EXCERPTED PASSAGE Block Start

From phone voice mail systems to vacuum cleaners, robots are now an essential part of our lives. It’s the same with plastic injection molding; increasingly, plastic injection molding companies are “employing” robots to remove finished parts and feed secondaries for quality inspection. Robots can also collect parts, fill boxes, load inserts or actually produce durable plastic goods.
Growth in several traditional plastics market sectors will continue to improve from the global recession. A recovering automotive market will give a shot to the arm for plastic injection molding companies. Plastic packaging for containers, cups, cutlery, medical parts will also help the industry.
Plastic injection molding companies know it’s critical to get as many quality parts off of each molding machine as possible. This requires maximum up time, quick change overs, and the ability for the robot to perform such secondary functions as quality inspection.

EXCERPTED PASSAGE Block End

From the passage above on robots in plastic injection molding, return the portion starting with "Plastic injection molding companies know" and going on through "as quality inspection.", copied word for word.

LISTED RECORDS Block Start

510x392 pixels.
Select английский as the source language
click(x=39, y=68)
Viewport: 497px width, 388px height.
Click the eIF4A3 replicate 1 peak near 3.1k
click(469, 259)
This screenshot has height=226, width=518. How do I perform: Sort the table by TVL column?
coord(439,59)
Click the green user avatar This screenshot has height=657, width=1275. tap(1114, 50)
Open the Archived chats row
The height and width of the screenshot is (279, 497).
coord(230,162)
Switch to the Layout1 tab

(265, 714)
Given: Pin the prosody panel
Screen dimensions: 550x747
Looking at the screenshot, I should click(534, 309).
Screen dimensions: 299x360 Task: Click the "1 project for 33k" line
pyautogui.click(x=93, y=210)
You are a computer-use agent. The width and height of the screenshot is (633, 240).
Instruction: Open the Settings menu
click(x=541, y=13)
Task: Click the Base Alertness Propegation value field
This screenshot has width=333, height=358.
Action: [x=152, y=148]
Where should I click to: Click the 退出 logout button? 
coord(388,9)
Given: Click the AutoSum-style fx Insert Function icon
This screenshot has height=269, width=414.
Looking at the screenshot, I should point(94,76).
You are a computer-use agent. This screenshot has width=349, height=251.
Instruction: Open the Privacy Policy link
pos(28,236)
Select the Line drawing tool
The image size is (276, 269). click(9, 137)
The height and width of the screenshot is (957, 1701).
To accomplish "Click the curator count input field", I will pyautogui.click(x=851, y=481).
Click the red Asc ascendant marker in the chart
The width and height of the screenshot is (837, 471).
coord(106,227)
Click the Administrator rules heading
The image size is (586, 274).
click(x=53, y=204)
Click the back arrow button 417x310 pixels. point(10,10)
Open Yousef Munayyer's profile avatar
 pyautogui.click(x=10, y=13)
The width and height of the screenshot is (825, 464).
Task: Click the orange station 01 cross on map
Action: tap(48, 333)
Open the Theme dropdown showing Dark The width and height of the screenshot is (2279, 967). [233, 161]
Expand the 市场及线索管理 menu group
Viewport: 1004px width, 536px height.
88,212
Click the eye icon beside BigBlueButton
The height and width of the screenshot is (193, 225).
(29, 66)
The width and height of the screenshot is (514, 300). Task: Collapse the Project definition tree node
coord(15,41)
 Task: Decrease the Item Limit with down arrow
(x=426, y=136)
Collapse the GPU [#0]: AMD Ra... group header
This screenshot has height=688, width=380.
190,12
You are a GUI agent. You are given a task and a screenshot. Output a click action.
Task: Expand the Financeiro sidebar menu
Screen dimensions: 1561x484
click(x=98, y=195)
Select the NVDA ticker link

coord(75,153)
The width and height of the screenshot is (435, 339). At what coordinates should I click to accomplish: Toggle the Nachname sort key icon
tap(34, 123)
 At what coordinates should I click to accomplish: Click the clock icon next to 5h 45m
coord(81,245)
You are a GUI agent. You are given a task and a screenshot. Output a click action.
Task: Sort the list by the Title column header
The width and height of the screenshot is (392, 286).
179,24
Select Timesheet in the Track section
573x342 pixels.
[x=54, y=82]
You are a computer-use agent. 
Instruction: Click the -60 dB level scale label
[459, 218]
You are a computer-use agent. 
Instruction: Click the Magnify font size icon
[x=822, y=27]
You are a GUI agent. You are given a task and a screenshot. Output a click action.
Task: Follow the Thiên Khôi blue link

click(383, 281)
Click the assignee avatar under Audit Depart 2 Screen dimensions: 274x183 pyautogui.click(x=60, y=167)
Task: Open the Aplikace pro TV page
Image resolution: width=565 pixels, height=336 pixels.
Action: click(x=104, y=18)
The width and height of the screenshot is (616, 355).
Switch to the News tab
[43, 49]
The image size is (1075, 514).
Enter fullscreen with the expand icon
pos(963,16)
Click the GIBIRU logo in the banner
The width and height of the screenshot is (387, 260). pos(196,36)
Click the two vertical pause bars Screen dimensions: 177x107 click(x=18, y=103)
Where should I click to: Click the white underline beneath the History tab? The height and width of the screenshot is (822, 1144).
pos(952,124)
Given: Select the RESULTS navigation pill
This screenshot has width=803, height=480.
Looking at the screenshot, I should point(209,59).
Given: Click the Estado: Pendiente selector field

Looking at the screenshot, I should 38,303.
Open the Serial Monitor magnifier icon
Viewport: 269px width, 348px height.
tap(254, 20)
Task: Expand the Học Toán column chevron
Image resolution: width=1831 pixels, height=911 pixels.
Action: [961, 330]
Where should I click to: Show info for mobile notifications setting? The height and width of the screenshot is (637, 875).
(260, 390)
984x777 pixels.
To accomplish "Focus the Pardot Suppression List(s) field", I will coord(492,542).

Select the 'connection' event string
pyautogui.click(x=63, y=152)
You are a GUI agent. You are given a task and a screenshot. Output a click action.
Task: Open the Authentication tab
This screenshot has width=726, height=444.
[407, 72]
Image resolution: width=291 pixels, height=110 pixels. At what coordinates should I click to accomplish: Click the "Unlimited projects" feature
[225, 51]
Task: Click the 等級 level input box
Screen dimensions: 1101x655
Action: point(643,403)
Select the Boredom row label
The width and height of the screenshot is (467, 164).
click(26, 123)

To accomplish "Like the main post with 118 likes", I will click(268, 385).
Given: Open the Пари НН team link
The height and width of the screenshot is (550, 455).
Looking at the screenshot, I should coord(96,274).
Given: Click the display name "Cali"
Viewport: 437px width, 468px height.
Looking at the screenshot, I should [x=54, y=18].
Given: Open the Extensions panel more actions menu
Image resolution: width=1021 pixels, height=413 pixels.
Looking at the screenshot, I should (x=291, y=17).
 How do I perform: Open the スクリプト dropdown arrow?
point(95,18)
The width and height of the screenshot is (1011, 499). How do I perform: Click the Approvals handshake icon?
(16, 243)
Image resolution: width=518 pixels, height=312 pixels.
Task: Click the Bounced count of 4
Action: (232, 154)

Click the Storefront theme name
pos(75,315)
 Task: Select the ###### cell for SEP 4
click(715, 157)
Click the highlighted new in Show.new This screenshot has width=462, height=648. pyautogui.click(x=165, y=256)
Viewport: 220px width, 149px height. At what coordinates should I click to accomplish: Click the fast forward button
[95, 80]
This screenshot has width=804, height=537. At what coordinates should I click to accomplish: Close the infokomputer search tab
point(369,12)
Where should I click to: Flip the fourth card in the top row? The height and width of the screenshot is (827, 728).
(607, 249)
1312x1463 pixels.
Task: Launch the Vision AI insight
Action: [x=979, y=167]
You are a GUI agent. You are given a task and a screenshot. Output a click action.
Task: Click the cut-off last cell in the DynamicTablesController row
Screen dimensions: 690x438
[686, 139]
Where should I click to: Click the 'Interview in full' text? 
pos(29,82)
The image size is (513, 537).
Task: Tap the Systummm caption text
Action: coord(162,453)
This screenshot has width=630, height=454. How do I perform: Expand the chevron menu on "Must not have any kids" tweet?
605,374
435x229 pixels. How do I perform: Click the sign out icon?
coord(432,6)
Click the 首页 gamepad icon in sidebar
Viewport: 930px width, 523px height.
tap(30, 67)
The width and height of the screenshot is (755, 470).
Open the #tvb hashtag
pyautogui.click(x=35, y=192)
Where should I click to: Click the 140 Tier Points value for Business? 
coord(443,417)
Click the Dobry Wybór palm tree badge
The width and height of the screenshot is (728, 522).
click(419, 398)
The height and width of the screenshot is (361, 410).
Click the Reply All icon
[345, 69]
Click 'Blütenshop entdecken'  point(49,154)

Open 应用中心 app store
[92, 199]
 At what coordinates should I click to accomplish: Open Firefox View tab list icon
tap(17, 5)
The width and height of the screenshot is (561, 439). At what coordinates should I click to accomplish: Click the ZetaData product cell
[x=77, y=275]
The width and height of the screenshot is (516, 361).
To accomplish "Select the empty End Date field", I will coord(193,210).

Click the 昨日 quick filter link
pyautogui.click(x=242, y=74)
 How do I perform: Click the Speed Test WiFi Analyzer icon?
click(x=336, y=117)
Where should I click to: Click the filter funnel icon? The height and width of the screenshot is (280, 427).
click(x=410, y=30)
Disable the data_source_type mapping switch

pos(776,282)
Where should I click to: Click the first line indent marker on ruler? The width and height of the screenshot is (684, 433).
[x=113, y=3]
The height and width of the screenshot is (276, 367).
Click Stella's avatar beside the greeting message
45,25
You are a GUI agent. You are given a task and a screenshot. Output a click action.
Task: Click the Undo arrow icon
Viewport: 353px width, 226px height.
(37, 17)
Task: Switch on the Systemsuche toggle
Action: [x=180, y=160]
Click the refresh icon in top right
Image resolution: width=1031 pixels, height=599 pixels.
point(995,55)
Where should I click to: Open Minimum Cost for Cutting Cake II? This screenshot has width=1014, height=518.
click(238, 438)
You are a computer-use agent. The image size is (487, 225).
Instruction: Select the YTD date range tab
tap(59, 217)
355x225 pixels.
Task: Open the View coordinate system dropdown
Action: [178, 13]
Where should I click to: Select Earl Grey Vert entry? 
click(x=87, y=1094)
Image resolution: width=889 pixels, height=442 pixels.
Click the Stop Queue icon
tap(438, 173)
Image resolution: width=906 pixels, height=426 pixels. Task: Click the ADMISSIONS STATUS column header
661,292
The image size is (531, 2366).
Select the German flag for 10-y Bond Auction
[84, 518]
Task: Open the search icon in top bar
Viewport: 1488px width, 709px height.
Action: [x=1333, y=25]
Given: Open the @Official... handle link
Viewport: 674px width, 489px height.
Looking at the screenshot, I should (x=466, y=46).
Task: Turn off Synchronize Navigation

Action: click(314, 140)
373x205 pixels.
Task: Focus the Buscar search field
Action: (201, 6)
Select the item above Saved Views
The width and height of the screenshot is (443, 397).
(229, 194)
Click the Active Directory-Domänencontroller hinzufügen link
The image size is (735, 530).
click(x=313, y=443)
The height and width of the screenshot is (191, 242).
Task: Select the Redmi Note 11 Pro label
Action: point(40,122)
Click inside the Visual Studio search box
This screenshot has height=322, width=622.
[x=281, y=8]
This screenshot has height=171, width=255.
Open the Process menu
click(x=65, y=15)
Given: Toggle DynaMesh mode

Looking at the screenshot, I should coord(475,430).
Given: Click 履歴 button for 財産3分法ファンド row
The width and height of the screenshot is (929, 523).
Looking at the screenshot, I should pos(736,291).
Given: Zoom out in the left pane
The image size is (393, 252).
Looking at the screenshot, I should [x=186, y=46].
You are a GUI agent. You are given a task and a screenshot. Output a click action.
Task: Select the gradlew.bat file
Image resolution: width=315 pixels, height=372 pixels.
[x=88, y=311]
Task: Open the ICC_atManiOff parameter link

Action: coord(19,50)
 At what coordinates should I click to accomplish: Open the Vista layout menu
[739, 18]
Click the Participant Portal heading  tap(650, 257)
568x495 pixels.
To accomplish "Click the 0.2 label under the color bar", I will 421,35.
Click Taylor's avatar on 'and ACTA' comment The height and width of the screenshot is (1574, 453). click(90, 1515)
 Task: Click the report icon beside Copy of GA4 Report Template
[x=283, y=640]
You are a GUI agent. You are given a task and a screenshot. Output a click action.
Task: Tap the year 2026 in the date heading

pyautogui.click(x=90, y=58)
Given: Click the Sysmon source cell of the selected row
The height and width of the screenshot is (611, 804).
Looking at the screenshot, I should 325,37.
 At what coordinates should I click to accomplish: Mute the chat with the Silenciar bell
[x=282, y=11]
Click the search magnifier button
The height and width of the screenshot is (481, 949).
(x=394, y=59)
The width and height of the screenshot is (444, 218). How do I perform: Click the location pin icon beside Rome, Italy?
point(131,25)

LISTED RECORDS Block End

→ **TASK ANSWER**:
Plastic injection molding companies know it’s critical to get as many quality parts off of each molding machine as possible. This requires maximum up time, quick change overs, and the ability for the robot to perform such secondary functions as quality inspection.